> [HOW TO COMPLETE THIS TASK] In the records below, find the line with "1440x900 pixels. At" and the line with "The width and height of the screenshot is (1366, 726).". Print both exactly, along with every line between them, and no other line.

(Saved data entries)
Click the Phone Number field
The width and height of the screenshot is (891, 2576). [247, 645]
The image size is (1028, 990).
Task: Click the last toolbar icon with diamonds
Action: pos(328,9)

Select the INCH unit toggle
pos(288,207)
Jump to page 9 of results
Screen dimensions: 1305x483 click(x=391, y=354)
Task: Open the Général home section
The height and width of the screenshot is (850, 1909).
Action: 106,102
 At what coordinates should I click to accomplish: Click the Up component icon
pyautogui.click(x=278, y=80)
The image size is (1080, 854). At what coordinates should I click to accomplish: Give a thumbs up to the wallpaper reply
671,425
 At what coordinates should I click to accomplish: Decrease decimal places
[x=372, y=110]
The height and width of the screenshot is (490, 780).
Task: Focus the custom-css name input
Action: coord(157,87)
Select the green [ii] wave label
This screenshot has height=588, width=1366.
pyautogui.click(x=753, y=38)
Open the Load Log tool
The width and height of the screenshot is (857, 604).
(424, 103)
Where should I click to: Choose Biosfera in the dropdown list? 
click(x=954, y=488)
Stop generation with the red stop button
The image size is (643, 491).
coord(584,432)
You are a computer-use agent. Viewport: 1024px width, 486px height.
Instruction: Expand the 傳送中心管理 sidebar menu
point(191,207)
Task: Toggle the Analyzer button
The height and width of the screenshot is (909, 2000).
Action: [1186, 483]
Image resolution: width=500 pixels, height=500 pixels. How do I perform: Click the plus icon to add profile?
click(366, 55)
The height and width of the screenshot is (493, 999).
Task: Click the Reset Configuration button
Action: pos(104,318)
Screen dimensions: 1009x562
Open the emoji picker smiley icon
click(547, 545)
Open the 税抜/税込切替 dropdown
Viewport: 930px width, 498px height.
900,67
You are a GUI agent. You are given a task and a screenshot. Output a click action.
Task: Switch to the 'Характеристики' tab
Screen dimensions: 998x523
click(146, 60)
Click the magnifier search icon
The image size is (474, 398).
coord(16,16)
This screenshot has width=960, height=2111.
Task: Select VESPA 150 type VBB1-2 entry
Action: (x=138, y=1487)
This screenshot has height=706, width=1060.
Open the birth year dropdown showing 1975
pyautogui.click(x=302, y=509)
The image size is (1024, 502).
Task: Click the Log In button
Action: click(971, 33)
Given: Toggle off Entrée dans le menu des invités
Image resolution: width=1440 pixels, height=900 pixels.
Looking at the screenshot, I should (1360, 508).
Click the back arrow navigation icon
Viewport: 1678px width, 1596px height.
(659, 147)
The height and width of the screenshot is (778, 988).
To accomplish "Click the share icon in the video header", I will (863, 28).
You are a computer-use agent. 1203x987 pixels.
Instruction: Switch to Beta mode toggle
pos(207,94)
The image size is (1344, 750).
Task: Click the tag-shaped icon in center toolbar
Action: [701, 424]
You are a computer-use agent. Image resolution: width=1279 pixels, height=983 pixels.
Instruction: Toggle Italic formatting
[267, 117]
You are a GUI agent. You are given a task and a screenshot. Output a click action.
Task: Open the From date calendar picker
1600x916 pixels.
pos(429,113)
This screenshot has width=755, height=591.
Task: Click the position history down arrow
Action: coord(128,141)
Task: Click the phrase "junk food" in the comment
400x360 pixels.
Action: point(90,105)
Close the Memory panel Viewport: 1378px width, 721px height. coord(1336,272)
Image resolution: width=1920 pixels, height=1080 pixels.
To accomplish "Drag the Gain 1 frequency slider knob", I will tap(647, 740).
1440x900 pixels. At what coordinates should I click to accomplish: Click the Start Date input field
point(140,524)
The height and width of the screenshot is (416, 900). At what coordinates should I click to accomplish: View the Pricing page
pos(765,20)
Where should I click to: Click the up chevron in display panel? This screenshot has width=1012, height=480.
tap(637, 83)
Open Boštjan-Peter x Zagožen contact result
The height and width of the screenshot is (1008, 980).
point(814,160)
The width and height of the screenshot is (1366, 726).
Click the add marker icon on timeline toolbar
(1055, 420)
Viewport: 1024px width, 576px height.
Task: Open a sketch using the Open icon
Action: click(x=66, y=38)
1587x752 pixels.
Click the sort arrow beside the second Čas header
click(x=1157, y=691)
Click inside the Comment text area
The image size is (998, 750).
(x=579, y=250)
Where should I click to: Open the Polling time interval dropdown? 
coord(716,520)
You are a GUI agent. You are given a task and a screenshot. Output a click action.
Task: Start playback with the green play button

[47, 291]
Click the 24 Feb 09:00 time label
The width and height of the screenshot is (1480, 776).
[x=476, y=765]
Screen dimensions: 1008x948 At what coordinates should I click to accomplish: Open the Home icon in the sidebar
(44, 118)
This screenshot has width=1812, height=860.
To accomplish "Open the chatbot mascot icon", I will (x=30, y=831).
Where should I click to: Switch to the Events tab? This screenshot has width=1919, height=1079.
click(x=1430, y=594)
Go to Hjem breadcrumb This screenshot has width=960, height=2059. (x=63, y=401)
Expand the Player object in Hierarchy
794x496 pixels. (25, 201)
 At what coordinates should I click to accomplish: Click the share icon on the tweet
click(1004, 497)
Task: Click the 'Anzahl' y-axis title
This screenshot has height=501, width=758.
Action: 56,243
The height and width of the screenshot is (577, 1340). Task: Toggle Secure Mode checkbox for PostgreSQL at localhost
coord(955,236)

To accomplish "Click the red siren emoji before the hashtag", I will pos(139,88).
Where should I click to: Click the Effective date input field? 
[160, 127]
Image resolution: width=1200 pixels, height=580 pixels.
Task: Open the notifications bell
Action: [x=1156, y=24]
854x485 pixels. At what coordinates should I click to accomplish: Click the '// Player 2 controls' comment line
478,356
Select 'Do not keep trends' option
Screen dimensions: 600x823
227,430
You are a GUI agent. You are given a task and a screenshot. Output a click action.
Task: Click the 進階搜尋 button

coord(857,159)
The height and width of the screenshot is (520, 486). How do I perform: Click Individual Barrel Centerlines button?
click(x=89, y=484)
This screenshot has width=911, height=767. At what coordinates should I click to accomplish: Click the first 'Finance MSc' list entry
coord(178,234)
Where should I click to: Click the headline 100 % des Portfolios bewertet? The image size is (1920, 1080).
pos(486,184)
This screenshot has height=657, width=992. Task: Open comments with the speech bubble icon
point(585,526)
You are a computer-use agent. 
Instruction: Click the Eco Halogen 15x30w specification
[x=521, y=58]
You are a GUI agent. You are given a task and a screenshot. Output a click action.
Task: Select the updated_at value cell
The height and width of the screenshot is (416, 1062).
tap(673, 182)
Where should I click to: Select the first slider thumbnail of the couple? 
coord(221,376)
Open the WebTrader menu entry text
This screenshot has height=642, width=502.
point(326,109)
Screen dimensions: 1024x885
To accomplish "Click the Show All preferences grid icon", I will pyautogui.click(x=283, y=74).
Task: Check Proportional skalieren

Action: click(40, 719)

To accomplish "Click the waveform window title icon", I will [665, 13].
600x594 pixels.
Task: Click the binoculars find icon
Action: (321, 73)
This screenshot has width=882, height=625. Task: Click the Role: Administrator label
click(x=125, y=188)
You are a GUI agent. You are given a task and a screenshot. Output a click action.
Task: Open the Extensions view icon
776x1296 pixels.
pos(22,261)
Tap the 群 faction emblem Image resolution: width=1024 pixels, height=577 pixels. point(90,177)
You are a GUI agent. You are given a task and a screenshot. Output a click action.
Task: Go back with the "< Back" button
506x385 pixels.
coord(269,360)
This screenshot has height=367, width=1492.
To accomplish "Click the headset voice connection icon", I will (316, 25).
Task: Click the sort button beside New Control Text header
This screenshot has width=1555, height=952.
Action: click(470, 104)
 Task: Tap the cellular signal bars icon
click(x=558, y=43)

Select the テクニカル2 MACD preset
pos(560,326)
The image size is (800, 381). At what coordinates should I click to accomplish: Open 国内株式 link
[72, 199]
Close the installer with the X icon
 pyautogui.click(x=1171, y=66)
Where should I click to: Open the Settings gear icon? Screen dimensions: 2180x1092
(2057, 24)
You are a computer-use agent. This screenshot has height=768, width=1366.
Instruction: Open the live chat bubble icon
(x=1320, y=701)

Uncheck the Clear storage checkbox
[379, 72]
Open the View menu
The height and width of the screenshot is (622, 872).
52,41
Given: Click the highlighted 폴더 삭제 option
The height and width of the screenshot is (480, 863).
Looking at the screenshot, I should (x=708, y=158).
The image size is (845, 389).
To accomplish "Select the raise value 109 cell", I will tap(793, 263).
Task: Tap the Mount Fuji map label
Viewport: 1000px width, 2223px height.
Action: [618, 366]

> [WRITTEN REPLY]
1440x900 pixels. At what coordinates should I click to accomplish: Click the Start Date input field
point(140,524)
The height and width of the screenshot is (416, 900). At what coordinates should I click to accomplish: View the Pricing page
pos(765,20)
Where should I click to: Click the up chevron in display panel? This screenshot has width=1012, height=480.
tap(637, 83)
Open Boštjan-Peter x Zagožen contact result
The height and width of the screenshot is (1008, 980).
point(814,160)
The width and height of the screenshot is (1366, 726).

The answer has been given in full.